Ignite 2015 – Harden the Fabric: Protecting Tenant Secrets in Hyper-V

This post is HEAVY reading. It might take a few reads/watches.

This post is my set of notes from the session presented by Allen Marshall, Dean Wells, and Amitabh Tamhane at Microsoft Ignite 2015. Unfortunately it was on at the same time as the “What’s New” session by Ben Armstrong and Sarah Cooley. The focus is on protecting VMs so that fabric administrators:

Can power on or off VMs
Cannot inspect the disks
Cannot inspect the processes
Cannot attach debuggers to the system
Can’t change the configuration

This is to build a strong barrier between the tenant/customer and the administrator … and in turn, the three-letter agencies that are overstepping their bounds.

The Concern

Security concerns are the primary blocker in public cloud adoption. It’s not just the national agencies; people feature the operators and breached admin accounts of the fabric too.
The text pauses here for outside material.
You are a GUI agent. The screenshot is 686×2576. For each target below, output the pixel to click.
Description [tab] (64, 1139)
Virtual machines make VMs easier to move … and their disks to steal.

The obvious scenario is hosted. The less obvious scenario is a private cloud. A fabric admin is usually the admin of everything, and therefore and see into everything; is this desirable?

Now Hyper-V is defending the VM from the fabric.

What is a Shielded VM?

The data and state of a shielded VM are protected against inspection, theft, and tampering from both malware and data centre administrators)

Who is this for?

The result of shielding is:

Note: BitLocker is used to encrypt the disks of the VM from within the guest OS using a virtual TPM chip.
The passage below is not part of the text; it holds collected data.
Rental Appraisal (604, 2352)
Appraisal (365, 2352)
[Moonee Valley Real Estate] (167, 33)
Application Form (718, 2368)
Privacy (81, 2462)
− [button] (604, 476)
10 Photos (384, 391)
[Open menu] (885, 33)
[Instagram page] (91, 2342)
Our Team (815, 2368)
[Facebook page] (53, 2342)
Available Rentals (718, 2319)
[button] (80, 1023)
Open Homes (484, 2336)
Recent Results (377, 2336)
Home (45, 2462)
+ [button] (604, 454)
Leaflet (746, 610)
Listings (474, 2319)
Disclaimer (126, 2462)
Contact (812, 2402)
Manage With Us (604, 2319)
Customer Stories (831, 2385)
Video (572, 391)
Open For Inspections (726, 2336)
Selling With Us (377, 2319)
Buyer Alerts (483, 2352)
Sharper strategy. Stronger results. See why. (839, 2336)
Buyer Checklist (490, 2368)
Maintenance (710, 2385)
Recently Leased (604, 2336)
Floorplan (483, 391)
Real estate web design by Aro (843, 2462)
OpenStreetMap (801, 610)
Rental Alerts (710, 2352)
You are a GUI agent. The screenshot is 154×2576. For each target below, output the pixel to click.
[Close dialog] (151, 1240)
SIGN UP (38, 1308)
A service that runs outside of Hyper-V, the Host Guardian Service, is responsible for allowing VMs to boot up. Keys to boot the VM are only granted to the host when it is known and healthy – something that the host must prove.

FAQ

Can Azure do this? It doesn’t have shielding but it encrypts data at rest.
Can it work with Linux? Not yet, but they’re working on it.
What versions of guest OS? WS2012 and later are supported now, and they’re working on W2008 and W2008 R2. There are issues because they only work in Generation 1 VMs and shielding is a Generation 2 feature.

Demo

Scenario is that he has copied the data VHD of an un-shielded vDC and mounted it on his laptop where he has local admin rights. He browses the disk, alters ACLs on the folders and runs a scavenge & brute force attack (to match hashes) to retrieve usernames and passwords from the AD database. This sort of attack could also be done on vSphere or XenServer.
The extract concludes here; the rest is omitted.